Output the records again verbatim.

● **Records provided**
++++++++

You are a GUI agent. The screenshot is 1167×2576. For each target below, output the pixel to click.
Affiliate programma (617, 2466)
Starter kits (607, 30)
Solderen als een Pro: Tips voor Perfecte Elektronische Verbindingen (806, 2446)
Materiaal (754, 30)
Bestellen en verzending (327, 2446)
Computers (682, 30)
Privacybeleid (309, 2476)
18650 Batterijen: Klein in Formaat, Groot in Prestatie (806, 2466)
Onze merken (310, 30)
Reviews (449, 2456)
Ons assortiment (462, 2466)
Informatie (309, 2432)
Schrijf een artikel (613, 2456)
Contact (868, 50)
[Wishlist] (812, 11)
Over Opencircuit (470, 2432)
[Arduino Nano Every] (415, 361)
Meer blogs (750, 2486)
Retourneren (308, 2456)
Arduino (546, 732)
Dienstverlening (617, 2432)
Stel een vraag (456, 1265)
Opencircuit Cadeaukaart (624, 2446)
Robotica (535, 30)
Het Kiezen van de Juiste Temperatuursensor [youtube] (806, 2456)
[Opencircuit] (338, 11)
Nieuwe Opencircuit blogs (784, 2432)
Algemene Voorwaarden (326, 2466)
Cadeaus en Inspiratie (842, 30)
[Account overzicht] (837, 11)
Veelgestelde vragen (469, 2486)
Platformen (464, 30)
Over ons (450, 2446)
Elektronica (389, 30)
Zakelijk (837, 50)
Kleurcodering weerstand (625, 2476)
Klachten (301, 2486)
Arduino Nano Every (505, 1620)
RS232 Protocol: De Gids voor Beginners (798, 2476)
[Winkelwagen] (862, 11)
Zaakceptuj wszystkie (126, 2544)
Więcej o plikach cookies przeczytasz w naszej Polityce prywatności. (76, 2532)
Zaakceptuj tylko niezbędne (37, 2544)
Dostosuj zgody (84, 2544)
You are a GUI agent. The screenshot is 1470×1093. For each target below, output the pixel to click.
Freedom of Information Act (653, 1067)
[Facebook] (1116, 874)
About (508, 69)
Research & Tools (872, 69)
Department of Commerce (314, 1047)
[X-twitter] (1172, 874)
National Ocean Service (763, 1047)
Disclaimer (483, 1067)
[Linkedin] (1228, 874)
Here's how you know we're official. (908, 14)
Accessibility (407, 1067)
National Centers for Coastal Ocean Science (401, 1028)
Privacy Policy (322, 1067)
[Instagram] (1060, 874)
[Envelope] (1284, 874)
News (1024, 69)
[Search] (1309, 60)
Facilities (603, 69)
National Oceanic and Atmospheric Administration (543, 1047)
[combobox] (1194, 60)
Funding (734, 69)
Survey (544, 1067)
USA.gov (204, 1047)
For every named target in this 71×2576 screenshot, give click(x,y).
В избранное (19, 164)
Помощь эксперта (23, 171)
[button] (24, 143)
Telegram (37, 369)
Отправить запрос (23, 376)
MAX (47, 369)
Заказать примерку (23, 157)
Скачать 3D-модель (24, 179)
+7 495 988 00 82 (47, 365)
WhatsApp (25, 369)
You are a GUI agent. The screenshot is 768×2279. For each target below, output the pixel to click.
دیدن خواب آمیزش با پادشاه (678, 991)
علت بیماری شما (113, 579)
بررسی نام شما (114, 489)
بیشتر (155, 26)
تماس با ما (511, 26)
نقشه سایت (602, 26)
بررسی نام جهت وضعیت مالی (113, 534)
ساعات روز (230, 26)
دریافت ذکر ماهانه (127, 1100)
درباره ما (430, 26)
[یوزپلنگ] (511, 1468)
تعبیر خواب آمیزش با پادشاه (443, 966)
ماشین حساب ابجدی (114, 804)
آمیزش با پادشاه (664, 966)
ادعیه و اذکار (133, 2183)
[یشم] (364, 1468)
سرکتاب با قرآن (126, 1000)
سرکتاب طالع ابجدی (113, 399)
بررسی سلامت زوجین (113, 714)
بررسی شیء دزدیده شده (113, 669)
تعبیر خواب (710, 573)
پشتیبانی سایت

++++++++

● **Task output**
You are a GUI agent. The screenshot is 1167×2576. For each target below, output the pixel to click.
Affiliate programma (617, 2466)
Starter kits (607, 30)
Solderen als een Pro: Tips voor Perfecte Elektronische Verbindingen (806, 2446)
Materiaal (754, 30)
Bestellen en verzending (327, 2446)
Computers (682, 30)
Privacybeleid (309, 2476)
18650 Batterijen: Klein in Formaat, Groot in Prestatie (806, 2466)
Onze merken (310, 30)
Reviews (449, 2456)
Ons assortiment (462, 2466)
Informatie (309, 2432)
Schrijf een artikel (613, 2456)
Contact (868, 50)
[Wishlist] (812, 11)
Over Opencircuit (470, 2432)
[Arduino Nano Every] (415, 361)
Meer blogs (750, 2486)
Retourneren (308, 2456)
Arduino (546, 732)
Dienstverlening (617, 2432)
Stel een vraag (456, 1265)
Opencircuit Cadeaukaart (624, 2446)
Robotica (535, 30)
Het Kiezen van de Juiste Temperatuursensor [youtube] (806, 2456)
[Opencircuit] (338, 11)
Nieuwe Opencircuit blogs (784, 2432)
Algemene Voorwaarden (326, 2466)
Cadeaus en Inspiratie (842, 30)
[Account overzicht] (837, 11)
Veelgestelde vragen (469, 2486)
Platformen (464, 30)
Over ons (450, 2446)
Elektronica (389, 30)
Zakelijk (837, 50)
Kleurcodering weerstand (625, 2476)
Klachten (301, 2486)
Arduino Nano Every (505, 1620)
RS232 Protocol: De Gids voor Beginners (798, 2476)
[Winkelwagen] (862, 11)
Zaakceptuj wszystkie (126, 2544)
Więcej o plikach cookies przeczytasz w naszej Polityce prywatności. (76, 2532)
Zaakceptuj tylko niezbędne (37, 2544)
Dostosuj zgody (84, 2544)
You are a GUI agent. The screenshot is 1470×1093. For each target below, output the pixel to click.
Freedom of Information Act (653, 1067)
[Facebook] (1116, 874)
About (508, 69)
Research & Tools (872, 69)
Department of Commerce (314, 1047)
[X-twitter] (1172, 874)
National Ocean Service (763, 1047)
Disclaimer (483, 1067)
[Linkedin] (1228, 874)
Here's how you know we're official. (908, 14)
Accessibility (407, 1067)
National Centers for Coastal Ocean Science (401, 1028)
Privacy Policy (322, 1067)
[Instagram] (1060, 874)
[Envelope] (1284, 874)
News (1024, 69)
[Search] (1309, 60)
Facilities (603, 69)
National Oceanic and Atmospheric Administration (543, 1047)
[combobox] (1194, 60)
Funding (734, 69)
Survey (544, 1067)
USA.gov (204, 1047)
For every named target in this 71×2576 screenshot, give click(x,y).
В избранное (19, 164)
Помощь эксперта (23, 171)
[button] (24, 143)
Telegram (37, 369)
Отправить запрос (23, 376)
MAX (47, 369)
Заказать примерку (23, 157)
Скачать 3D-модель (24, 179)
+7 495 988 00 82 (47, 365)
WhatsApp (25, 369)
You are a GUI agent. The screenshot is 768×2279. For each target below, output the pixel to click.
دیدن خواب آمیزش با پادشاه (678, 991)
علت بیماری شما (113, 579)
بررسی نام شما (114, 489)
بیشتر (155, 26)
تماس با ما (511, 26)
نقشه سایت (602, 26)
بررسی نام جهت وضعیت مالی (113, 534)
ساعات روز (230, 26)
دریافت ذکر ماهانه (127, 1100)
درباره ما (430, 26)
[یوزپلنگ] (511, 1468)
تعبیر خواب آمیزش با پادشاه (443, 966)
ماشین حساب ابجدی (114, 804)
آمیزش با پادشاه (664, 966)
ادعیه و اذکار (133, 2183)
[یشم] (364, 1468)
سرکتاب با قرآن (126, 1000)
سرکتاب طالع ابجدی (113, 399)
بررسی سلامت زوجین (113, 714)
بررسی شیء دزدیده شده (113, 669)
تعبیر خواب (710, 573)
پشتیبانی سایت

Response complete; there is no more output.